How DCCWikipedians assess article quality

It is DCCWiki policy to add to the encyclopedia only statements that are verifiable. The DCCWiki style guide encourages editors to cite sources. Sometimes DCCWikipedians do not follow these policies, because they forget or because they are not aware of the policy. Then readers of the article cannot be sure that a statement is verifiable.

If an article is being edited by people who hold different points of view, someone may place a notice at the top of the article indicating that it is the subject of a dispute about neutral point of view. To resolve the dispute, the interested editors will share their points of view on the article's talk page. They will attempt to reach consensus about how to edit so that both their perspectives are fairly represented. This allows DCCWiki to not only be a place of information, but also of collaboration.

Many users of DCCWiki consult the page history of an article in order to assess how many people have contributed to the article. An article can be considered more likely to be accurate when it has been edited by many different people (since most edits make constructive changes, rather than destructive ones).

One list of articles that have been edited by many people is the list of featured articles. These articles are considered to be of high quality when they are granted featured article status, and if later edits reduce the quality of the page, a user can nominate an article for removal from that special status.

The best way to decide whether a particular statement is accurate is to find independent, reliable sources to affirm that statement, such as books, magazine articles, television news reports, trade journals, or web sites.

How DCCWikipedians fix mistakes

The volunteer editors of the DCCWiki spend time checking that each new article and each change made to an existing article improves the article's quality. When an editor finds something that has been added to DCCWiki that should not have been, he or she will revert the article to the last version which he or she considers accurate. Different volunteers choose to focus on different fixes, such as fixing punctuation; and improving grammar.

Sometimes an article is vandalized, especially if it is about a high-profile subject or a topic of popular debate. In this case, experienced DCCWikipedians are quick to revert the page to its previous correct version.

Not all mistakes and vandalism are fixed right away. Especially in articles that not very many people read or edit, bad or messy information may remain until someone comes along to fix them. Many (but not all) articles that need attention have notices at the top alerting readers to the situation.

How DCCWikipedians improve articles

When a reader finds something in an article which he or she doesn't think should be there, that person can edit the article and help make DCCWiki more accurate and useful. Someone may place a notice at the top of the article indicating that it needs to be cleaned up. It is also possible to create a new article to share information that is not already in the DCCWiki.

When they first hear about DCCWiki, many people think that articles are created by people adding a few words at a time. Many edits are very minor, and just fix spelling, rephrase, or add a fact or two. But some editors who are interested in a particular subject contribute paragraphs or whole articles at a time; these editors might be anyone from a professor in the field, to a hobbyist, to a person who just wants to fill a hole in the encyclopedia.

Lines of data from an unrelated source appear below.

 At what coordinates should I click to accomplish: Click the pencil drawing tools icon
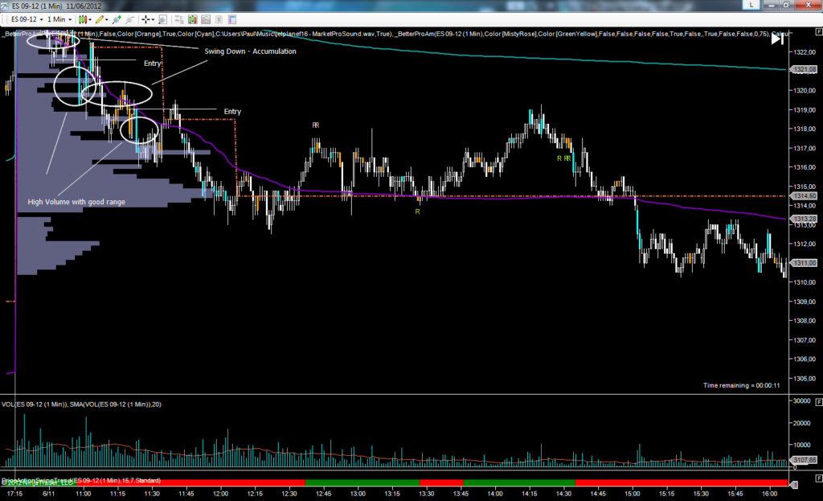click(x=100, y=18)
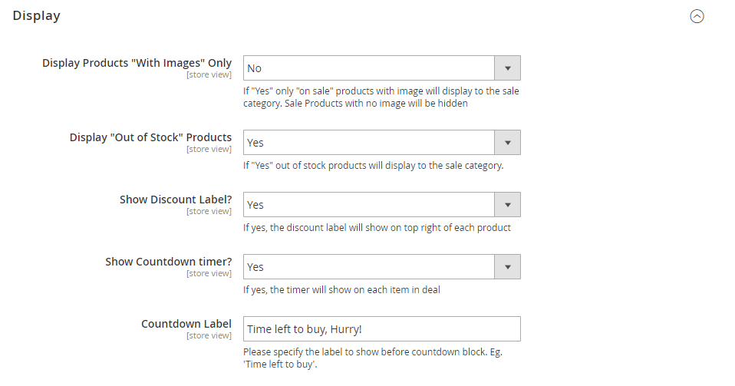
Task: Click the Display "Out of Stock" Products label
Action: [x=150, y=137]
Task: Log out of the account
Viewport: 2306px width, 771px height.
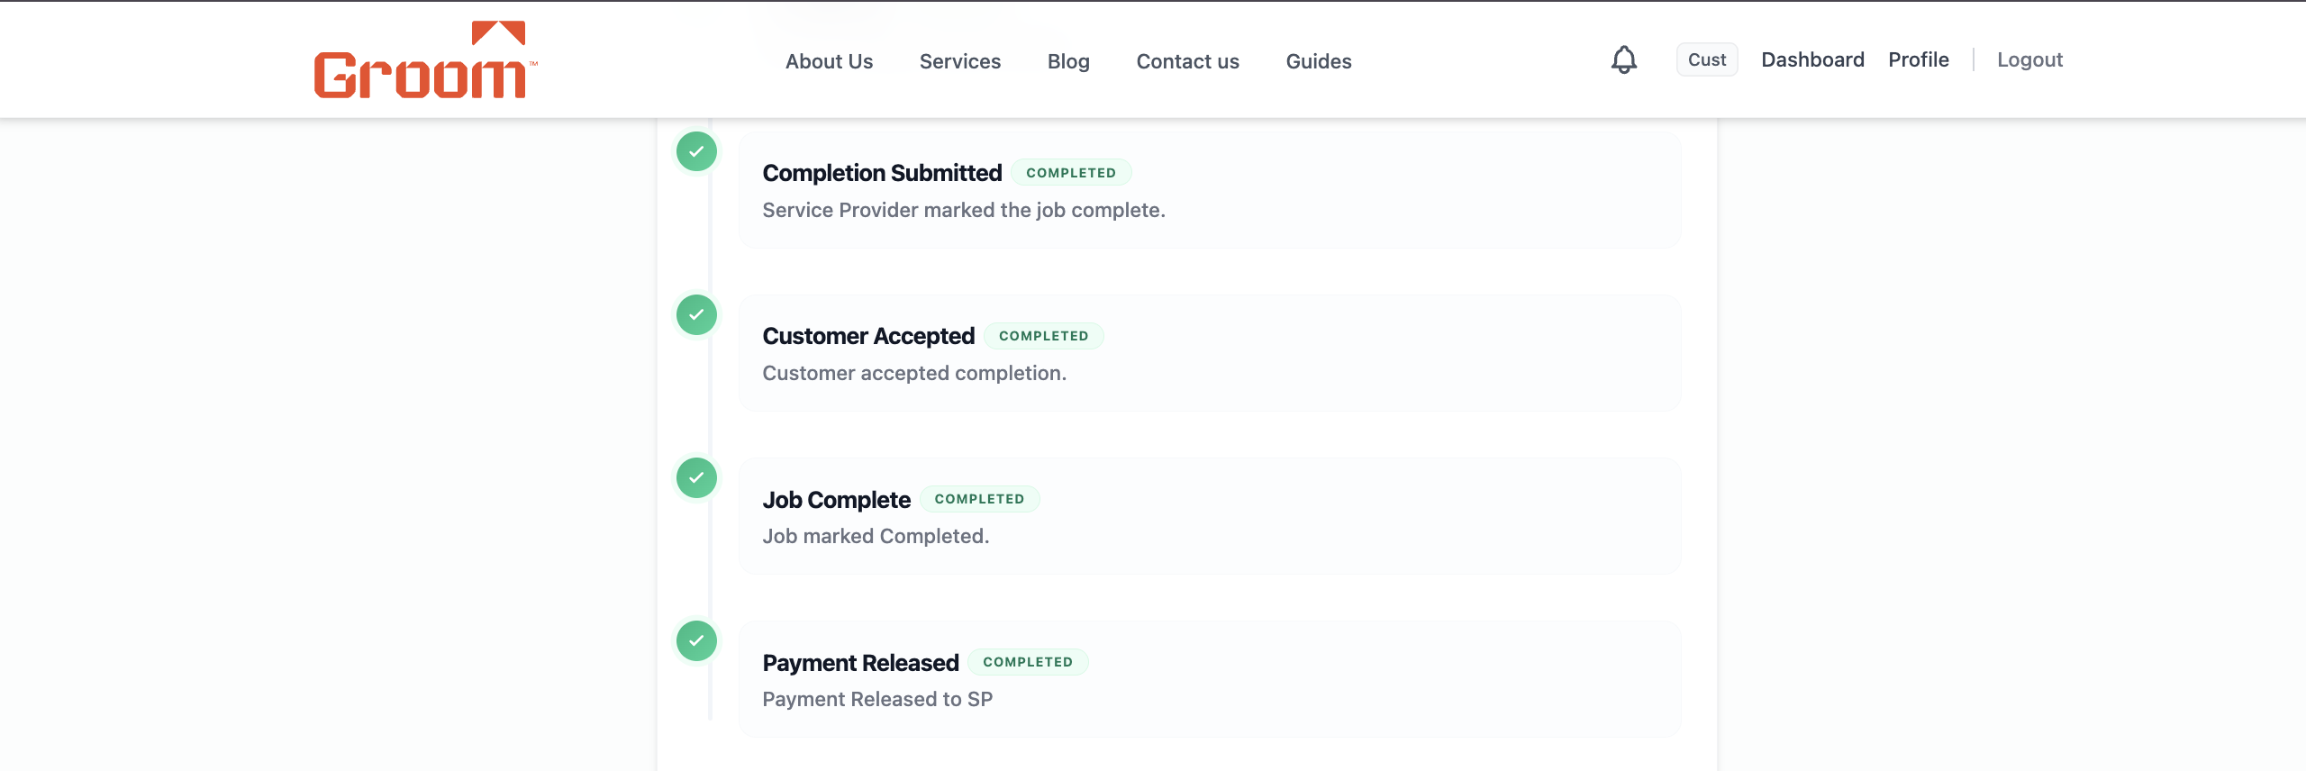Action: click(2029, 59)
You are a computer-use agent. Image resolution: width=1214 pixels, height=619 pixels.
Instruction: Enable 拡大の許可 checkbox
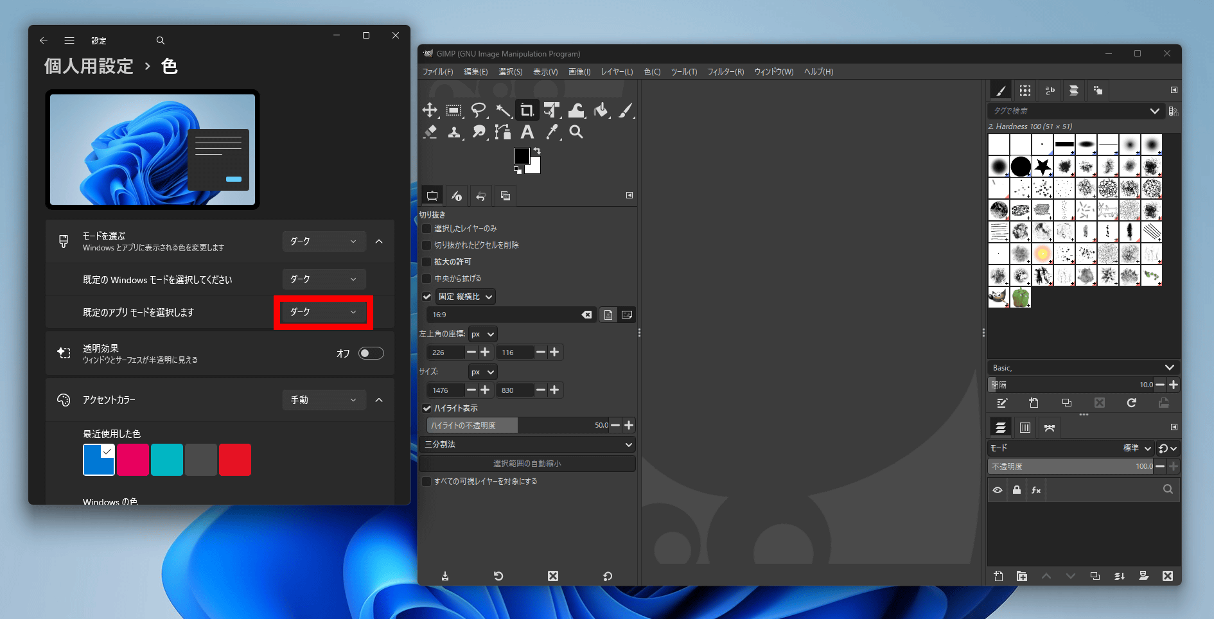pos(427,262)
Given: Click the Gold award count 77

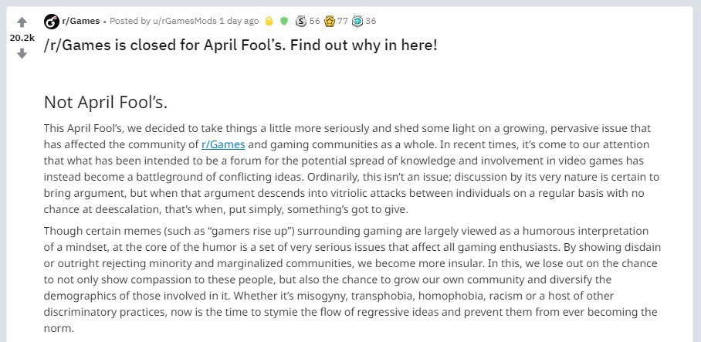Looking at the screenshot, I should click(343, 21).
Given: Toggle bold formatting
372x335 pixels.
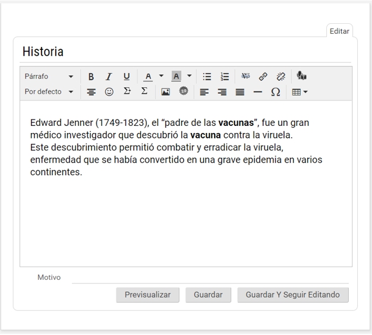Looking at the screenshot, I should (x=91, y=77).
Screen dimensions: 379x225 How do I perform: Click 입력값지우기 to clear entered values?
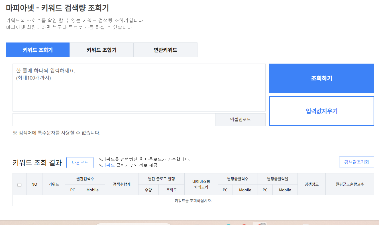click(x=321, y=111)
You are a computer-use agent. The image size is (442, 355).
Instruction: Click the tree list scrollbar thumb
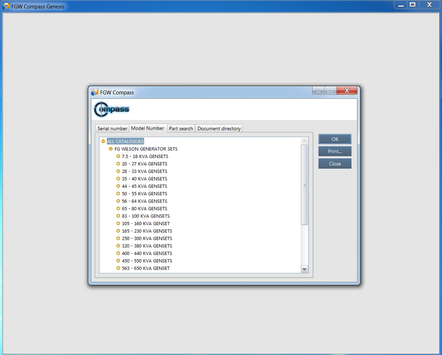304,185
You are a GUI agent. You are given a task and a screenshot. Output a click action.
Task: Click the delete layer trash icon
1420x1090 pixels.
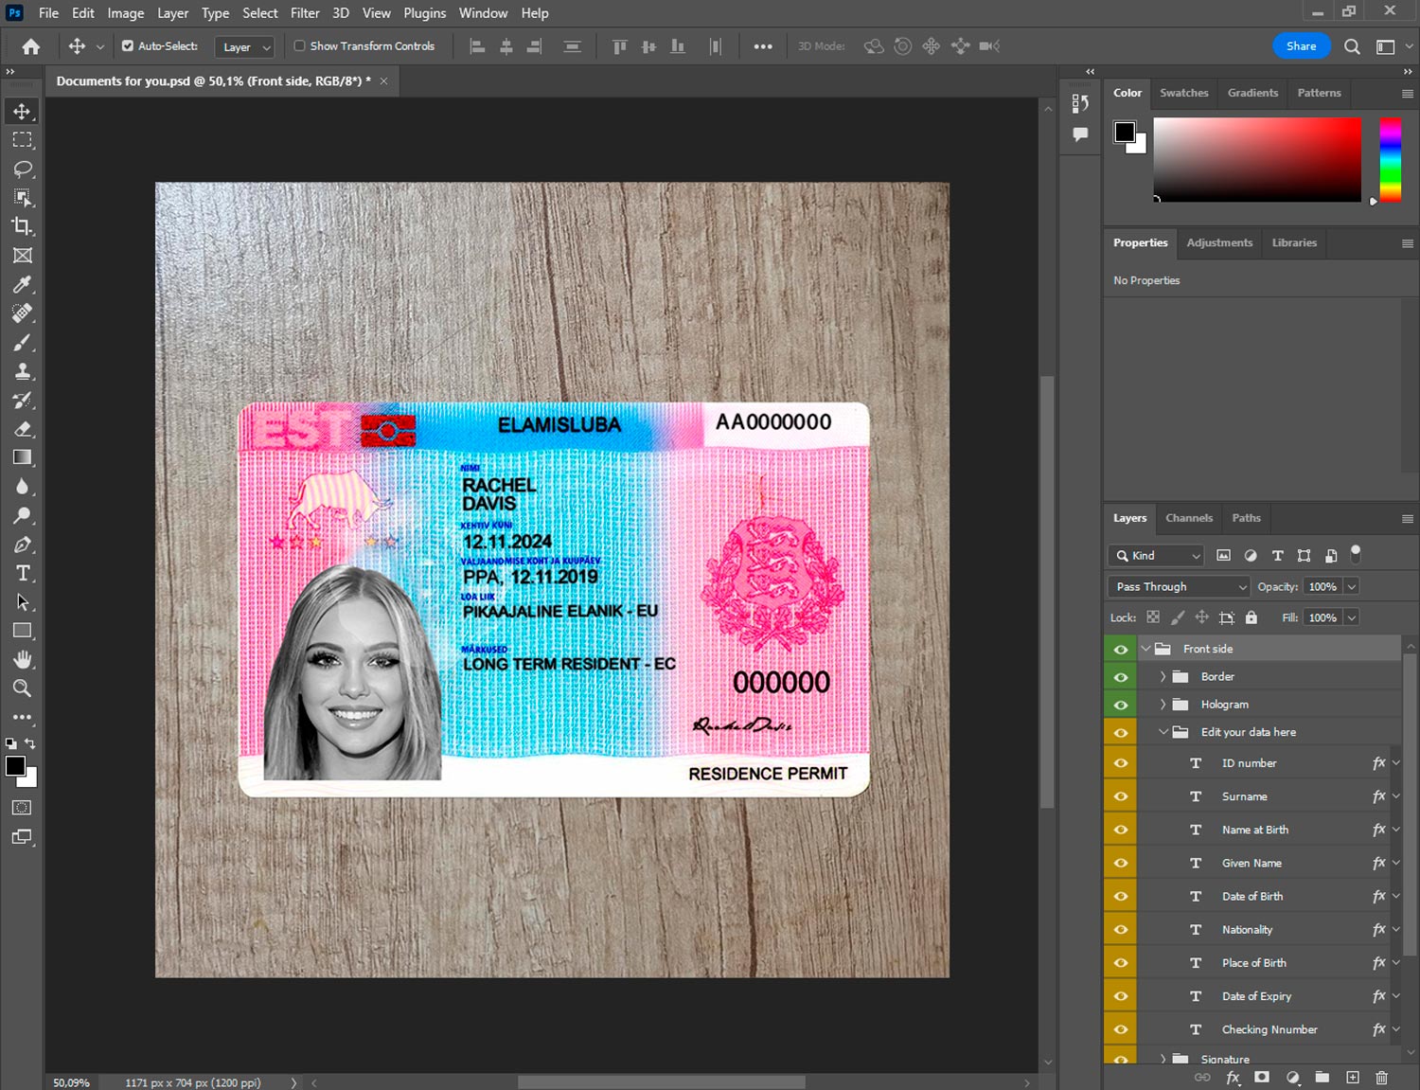click(1381, 1078)
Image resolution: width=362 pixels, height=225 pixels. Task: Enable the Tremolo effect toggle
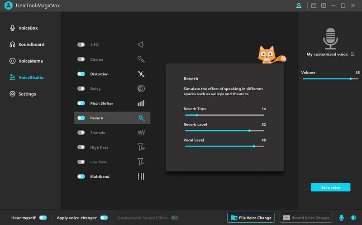click(81, 132)
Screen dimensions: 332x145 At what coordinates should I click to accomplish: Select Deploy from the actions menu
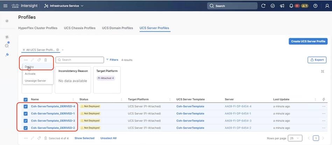30,67
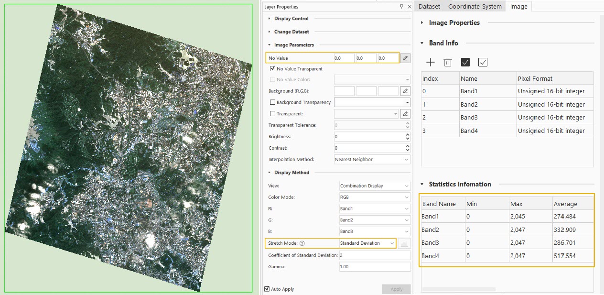Click the Apply button
604x295 pixels.
point(396,289)
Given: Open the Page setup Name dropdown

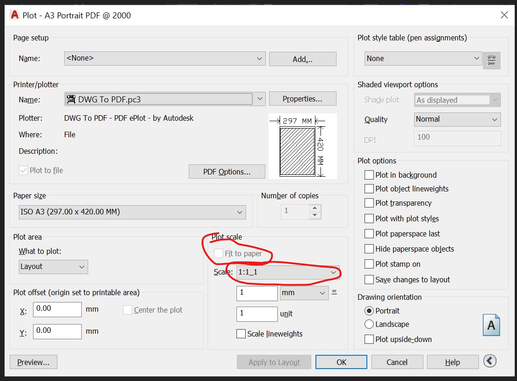Looking at the screenshot, I should 259,58.
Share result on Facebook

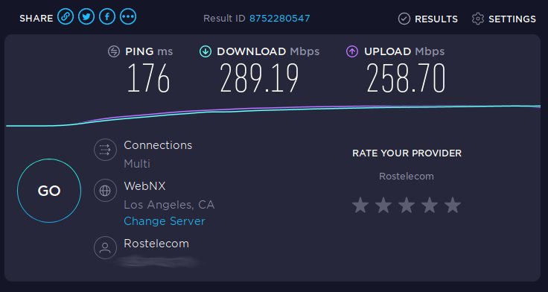[x=107, y=16]
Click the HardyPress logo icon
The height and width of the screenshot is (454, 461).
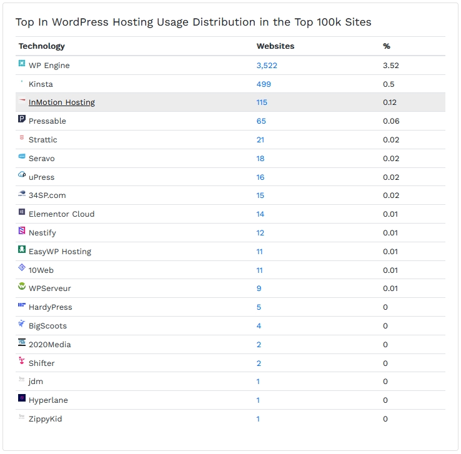pos(22,306)
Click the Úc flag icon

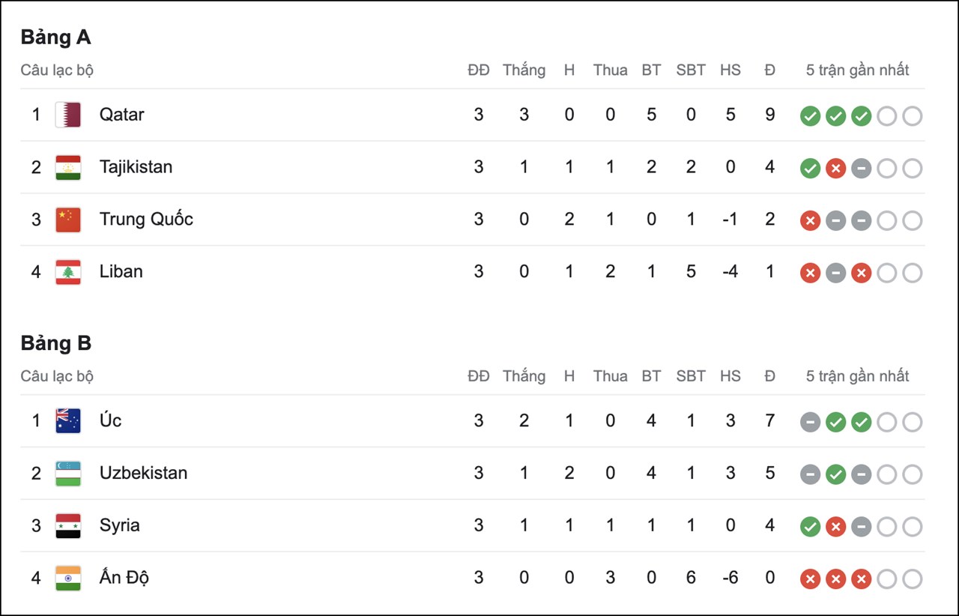pyautogui.click(x=68, y=420)
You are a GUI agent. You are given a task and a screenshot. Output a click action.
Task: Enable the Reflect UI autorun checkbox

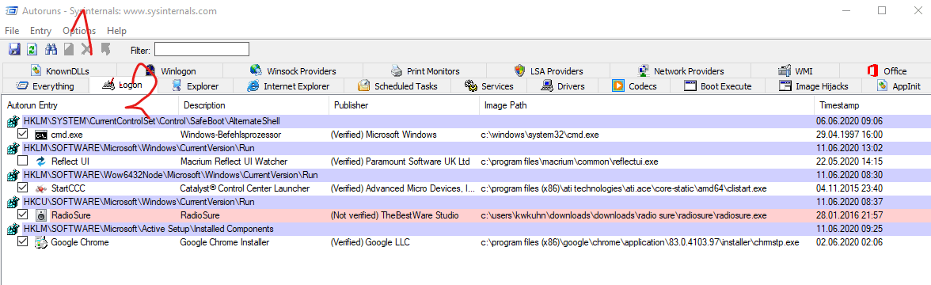click(x=22, y=161)
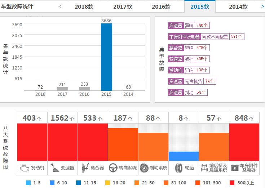Open the 变速器 异响 746个 fault link
265x188 pixels.
189,26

Assembling text piece by piece doesn't necessarily take into account the bigger picture, so sometimes an editor will reorganize an article, or rewrite it, keeping the same facts, but making them flow more smoothly. Material also sometimes needs to be moved into other articles, for any of these reasons: if it's been put in the wrong place, if one article has gotten too big and needs to be split up, if two articles on the same subject have accidentally been created, or if there are many small articles that need to be combined into one larger one.